Die Folgen des wuchernden Materialismus


Wochen 46-47 / 2012

Dieser wuchernde Materialismus trat besonders deutlich in Erscheinung, als in der zweiten Jahrhunderthälfte im Westen allgemeiner Wohlstand Einzug hielt. Es war, als würde der Materialismus die Menschen auch gegen ihren Willen mit sich fortreißen, wie eine Naturgewalt. […] Immer mehr Berufe dienen ausschließlich dem Zweck, Begierden zu wecken und eine Scheinwelt käuflichen Glücks zu entwerfen; die Kunst der raffinierten Verführung ist mittlerweile ein Spezialgebiet für sich. An Immateriellem orientierte oder antimaterialistische Normen hatten keine stabile Grundlage mehr. Begünstigt wurde diese Entwicklung durch ein Weltbild, das nur das Materielle als real anerkennt. Dieses Gebiet war von der Religion teilweise aufgegeben oder einer anpassungsfähigen individuellen Ethik überlassen worden, die nicht weit über das Streben nach Emanzipation und nach dem Wohl der größtmöglichen Zahl von Menschen hinausreicht, einer Ethik also, die ebenfalls rein diesseitig orientiert ist.

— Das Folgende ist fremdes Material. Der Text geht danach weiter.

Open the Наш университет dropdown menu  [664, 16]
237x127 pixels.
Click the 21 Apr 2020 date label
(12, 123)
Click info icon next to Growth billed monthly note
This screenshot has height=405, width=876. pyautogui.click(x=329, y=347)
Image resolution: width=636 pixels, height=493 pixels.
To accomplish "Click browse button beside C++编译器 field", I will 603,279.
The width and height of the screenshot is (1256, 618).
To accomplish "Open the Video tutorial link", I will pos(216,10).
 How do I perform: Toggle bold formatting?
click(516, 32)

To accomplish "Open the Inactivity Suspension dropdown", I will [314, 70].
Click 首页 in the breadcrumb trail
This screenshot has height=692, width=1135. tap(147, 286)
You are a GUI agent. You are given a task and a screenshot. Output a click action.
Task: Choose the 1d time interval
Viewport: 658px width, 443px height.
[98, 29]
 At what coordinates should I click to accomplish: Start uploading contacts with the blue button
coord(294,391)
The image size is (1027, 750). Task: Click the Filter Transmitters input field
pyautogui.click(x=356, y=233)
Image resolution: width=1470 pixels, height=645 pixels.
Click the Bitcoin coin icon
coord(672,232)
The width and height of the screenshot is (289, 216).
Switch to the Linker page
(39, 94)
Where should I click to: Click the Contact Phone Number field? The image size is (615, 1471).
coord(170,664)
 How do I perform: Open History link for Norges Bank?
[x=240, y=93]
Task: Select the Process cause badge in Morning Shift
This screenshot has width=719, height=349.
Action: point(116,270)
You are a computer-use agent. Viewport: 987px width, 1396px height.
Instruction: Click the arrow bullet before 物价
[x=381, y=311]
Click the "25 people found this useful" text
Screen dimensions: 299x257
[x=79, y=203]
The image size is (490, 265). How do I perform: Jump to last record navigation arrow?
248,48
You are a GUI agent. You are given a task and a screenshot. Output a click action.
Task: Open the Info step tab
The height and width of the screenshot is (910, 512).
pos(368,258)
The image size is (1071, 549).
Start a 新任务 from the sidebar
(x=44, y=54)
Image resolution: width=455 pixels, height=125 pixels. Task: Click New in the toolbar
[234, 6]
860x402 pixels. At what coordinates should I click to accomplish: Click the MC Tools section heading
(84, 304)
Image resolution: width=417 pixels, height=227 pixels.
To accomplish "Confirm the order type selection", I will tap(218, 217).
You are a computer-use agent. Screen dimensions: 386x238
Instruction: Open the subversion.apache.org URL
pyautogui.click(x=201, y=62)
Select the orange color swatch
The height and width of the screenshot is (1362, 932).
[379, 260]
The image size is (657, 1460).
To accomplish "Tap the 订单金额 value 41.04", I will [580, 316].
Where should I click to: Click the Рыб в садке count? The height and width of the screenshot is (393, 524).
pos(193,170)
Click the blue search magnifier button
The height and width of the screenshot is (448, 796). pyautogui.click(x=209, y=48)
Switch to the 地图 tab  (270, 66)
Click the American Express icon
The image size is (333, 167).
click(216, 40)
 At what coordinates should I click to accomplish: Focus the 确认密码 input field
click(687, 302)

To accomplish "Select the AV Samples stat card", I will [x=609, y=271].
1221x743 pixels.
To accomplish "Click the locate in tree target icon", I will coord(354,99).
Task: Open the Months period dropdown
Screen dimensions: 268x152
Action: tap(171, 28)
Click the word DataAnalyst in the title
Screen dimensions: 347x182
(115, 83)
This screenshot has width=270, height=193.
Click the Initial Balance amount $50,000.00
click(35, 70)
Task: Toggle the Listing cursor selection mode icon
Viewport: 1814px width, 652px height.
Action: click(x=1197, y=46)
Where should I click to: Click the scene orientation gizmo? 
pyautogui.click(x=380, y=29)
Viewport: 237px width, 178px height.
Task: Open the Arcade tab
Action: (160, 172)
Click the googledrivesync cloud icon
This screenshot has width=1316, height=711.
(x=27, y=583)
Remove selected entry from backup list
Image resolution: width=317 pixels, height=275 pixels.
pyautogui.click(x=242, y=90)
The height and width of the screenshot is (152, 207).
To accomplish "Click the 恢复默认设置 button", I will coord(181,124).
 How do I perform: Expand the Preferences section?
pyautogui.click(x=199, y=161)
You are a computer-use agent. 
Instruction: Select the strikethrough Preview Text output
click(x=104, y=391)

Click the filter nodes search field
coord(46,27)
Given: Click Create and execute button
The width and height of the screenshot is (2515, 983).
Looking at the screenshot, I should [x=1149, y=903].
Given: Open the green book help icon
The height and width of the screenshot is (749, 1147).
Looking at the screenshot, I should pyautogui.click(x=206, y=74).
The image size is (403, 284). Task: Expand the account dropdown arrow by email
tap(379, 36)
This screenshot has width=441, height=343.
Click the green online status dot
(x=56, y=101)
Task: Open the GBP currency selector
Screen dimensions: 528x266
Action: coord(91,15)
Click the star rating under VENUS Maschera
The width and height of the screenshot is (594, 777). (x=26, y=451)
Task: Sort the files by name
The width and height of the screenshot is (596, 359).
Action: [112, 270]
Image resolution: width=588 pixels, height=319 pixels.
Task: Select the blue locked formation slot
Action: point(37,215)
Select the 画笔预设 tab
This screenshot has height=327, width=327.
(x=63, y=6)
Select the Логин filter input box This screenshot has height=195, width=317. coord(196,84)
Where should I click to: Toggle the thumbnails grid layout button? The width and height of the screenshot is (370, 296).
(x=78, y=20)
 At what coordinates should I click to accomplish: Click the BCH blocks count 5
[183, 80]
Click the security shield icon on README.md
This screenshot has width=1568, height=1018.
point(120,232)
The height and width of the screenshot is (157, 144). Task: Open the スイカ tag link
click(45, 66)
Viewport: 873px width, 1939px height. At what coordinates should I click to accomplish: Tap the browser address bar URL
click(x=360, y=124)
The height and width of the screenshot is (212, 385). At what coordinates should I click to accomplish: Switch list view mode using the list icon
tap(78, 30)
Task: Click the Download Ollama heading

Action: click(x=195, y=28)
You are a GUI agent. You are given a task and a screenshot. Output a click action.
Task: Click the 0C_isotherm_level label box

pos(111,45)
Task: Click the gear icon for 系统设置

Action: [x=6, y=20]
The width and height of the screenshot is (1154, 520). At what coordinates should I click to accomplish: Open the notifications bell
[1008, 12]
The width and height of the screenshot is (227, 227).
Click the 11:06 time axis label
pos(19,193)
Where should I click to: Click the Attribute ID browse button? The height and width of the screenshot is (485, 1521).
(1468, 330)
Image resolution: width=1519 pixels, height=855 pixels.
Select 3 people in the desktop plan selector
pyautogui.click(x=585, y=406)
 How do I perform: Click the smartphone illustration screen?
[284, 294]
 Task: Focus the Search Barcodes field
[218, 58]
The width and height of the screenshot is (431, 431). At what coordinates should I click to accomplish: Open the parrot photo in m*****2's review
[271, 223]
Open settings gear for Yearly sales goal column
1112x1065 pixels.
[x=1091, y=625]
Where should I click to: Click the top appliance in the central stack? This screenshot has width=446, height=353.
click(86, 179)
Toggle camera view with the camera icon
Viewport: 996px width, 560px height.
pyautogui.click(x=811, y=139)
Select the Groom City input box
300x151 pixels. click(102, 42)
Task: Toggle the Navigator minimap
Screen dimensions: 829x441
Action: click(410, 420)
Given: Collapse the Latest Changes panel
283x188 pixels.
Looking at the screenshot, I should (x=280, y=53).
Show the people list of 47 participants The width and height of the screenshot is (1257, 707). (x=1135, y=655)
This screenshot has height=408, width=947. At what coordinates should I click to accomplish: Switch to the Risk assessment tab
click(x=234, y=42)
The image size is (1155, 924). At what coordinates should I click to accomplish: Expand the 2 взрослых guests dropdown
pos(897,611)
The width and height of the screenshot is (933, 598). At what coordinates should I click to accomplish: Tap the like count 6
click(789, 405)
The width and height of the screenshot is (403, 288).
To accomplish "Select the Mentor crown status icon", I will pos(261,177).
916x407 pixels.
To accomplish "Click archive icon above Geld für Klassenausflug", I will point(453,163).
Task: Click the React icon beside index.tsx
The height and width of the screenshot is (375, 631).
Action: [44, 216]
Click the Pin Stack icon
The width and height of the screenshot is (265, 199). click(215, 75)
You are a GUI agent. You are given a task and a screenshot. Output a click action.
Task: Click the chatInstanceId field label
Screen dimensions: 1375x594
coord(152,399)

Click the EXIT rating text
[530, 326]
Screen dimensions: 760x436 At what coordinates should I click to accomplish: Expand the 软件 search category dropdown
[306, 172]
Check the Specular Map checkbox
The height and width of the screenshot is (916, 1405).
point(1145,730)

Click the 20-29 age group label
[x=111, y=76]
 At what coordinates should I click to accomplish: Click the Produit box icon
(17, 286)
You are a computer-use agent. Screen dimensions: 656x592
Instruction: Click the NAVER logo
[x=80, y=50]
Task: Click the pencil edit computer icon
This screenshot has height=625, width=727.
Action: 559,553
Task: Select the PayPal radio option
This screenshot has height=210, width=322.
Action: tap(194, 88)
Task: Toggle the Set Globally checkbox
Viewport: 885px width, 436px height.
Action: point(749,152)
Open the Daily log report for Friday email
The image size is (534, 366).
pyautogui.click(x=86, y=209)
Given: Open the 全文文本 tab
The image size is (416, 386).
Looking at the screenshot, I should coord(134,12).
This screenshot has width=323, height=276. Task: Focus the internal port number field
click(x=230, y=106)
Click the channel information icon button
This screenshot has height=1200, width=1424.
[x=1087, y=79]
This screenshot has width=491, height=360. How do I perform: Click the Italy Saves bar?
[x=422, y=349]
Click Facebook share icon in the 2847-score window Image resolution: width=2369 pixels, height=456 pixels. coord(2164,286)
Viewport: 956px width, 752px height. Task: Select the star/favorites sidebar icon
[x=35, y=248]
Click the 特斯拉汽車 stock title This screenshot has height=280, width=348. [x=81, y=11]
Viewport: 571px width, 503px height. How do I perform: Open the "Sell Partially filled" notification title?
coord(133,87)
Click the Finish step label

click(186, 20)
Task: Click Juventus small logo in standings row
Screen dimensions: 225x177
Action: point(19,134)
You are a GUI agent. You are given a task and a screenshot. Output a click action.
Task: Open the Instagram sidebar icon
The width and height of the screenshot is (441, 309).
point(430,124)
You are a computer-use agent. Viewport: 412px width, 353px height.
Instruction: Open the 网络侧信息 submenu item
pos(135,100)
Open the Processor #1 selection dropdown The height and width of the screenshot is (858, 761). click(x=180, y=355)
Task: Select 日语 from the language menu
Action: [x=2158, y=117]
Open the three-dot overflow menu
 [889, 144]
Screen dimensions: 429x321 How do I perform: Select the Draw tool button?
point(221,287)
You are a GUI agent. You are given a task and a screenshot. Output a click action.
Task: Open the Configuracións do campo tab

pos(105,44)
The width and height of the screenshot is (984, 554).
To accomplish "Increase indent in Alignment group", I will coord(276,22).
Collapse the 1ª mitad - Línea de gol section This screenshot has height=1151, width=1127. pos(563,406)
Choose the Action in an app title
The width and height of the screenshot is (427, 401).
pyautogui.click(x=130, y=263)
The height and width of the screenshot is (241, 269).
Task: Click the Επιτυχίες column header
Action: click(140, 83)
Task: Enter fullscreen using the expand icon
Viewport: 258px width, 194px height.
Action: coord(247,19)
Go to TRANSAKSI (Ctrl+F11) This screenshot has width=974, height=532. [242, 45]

Hermann W. von der Dunk: Kulturgeschichte des 20. Jahrhunderts, Band II, München 2004 (Erstausgabe Amsterdam 2000), S. 649.
Anmerkung: Hermann W. von der Dunk, geboren 1926 in Bonn, seit 1937 in den Niederlanden lebend, war Professor für moderne Geschichte und Kulturgeschichte an den Universitäten Utrecht und Nijmegen.